SUPPLIED RECORDS:
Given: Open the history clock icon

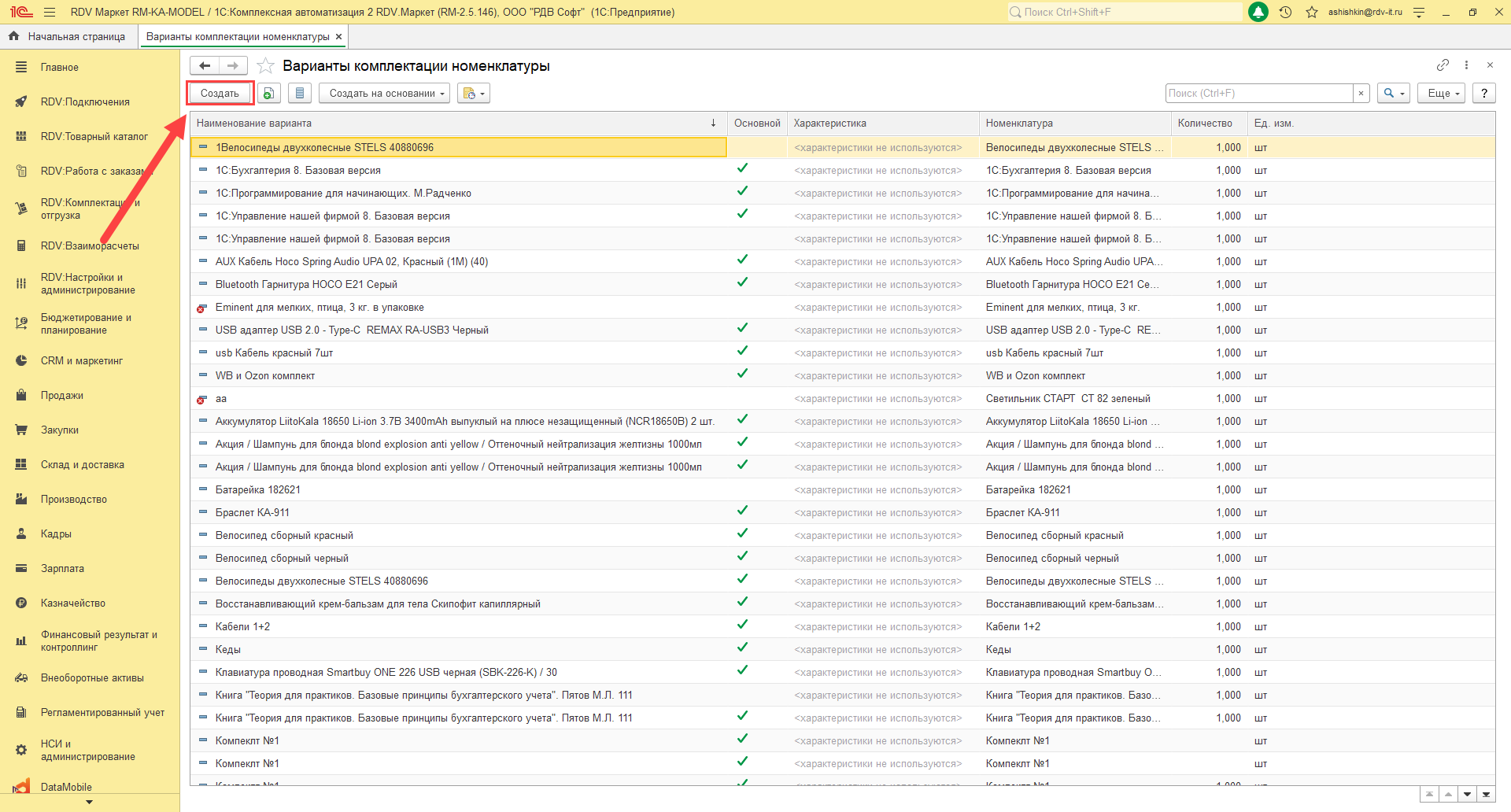Looking at the screenshot, I should point(1285,13).
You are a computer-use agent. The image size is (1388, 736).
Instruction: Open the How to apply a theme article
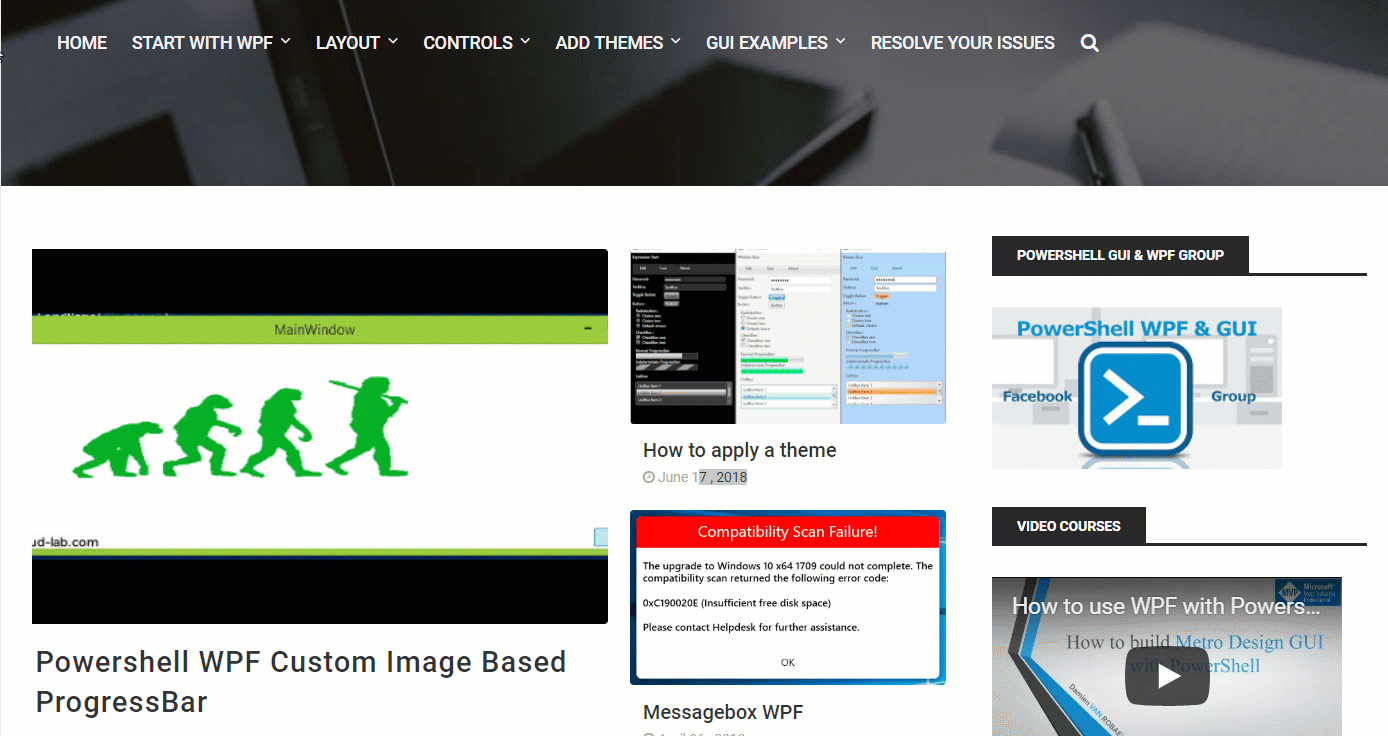[739, 450]
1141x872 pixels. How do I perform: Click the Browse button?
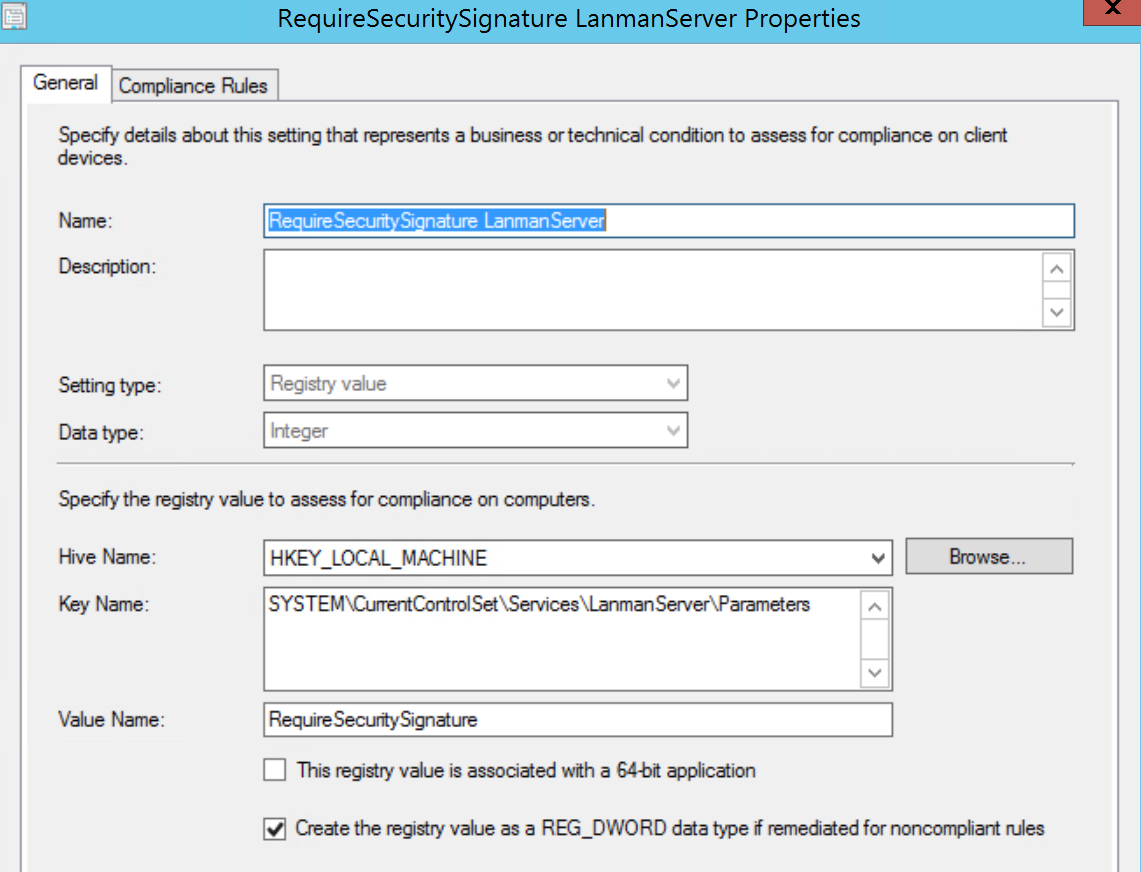point(988,556)
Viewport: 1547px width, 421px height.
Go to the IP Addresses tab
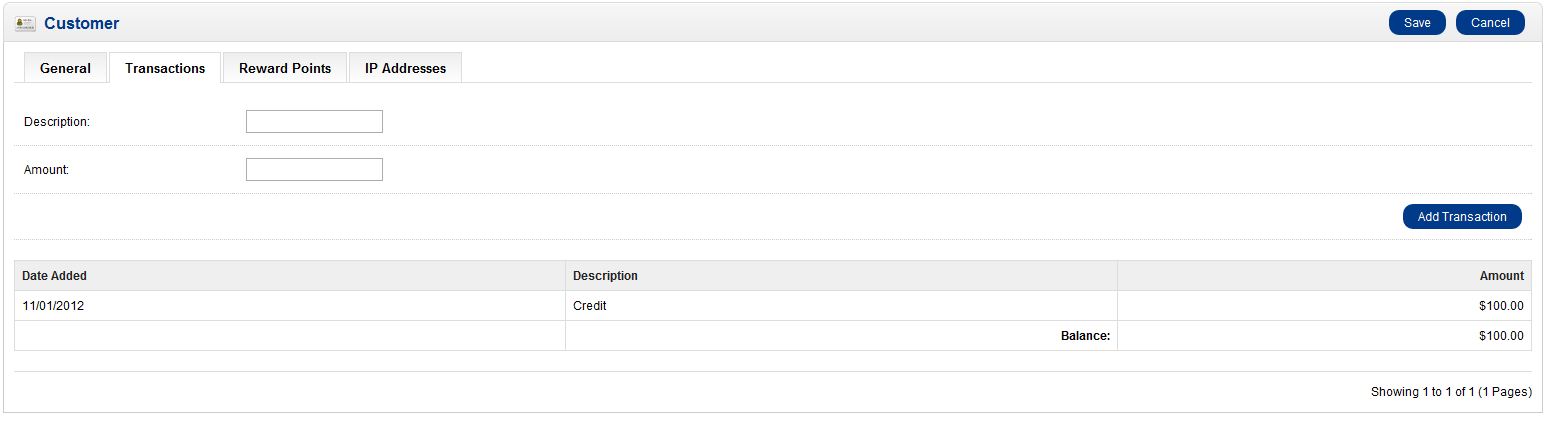click(x=405, y=68)
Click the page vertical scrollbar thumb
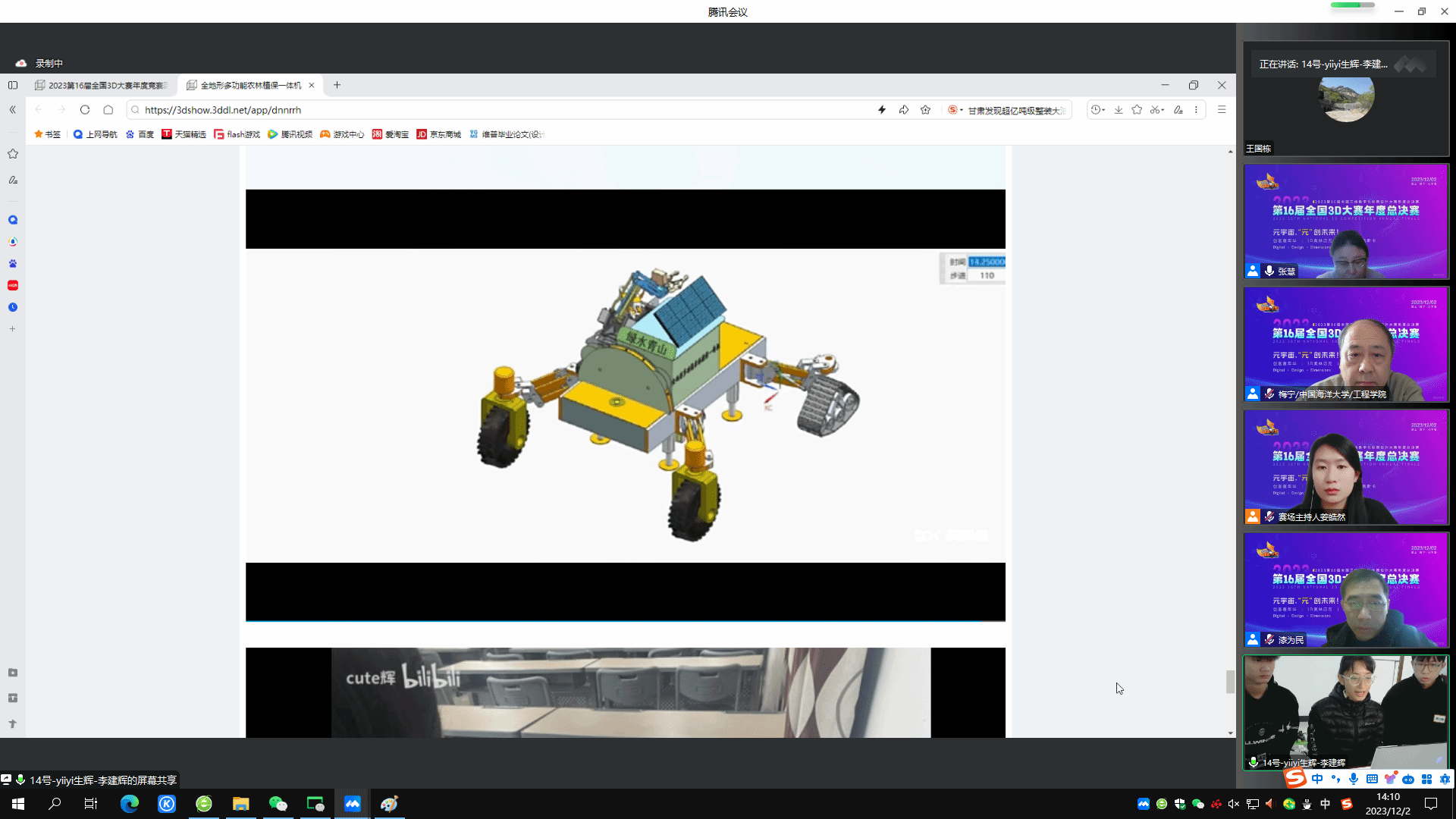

TASK BRIEF: List the material from the line containing "Viewport: 1547px width, 421px height." through the end as a numbered list, both ends included. Leave out blank lines and the pictures.

SOLUTION FOR THIS EXERCISE:
1. Viewport: 1547px width, 421px height.
2. Go to the IP Addresses tab
3. click(x=405, y=68)
4. Click the page vertical scrollbar thumb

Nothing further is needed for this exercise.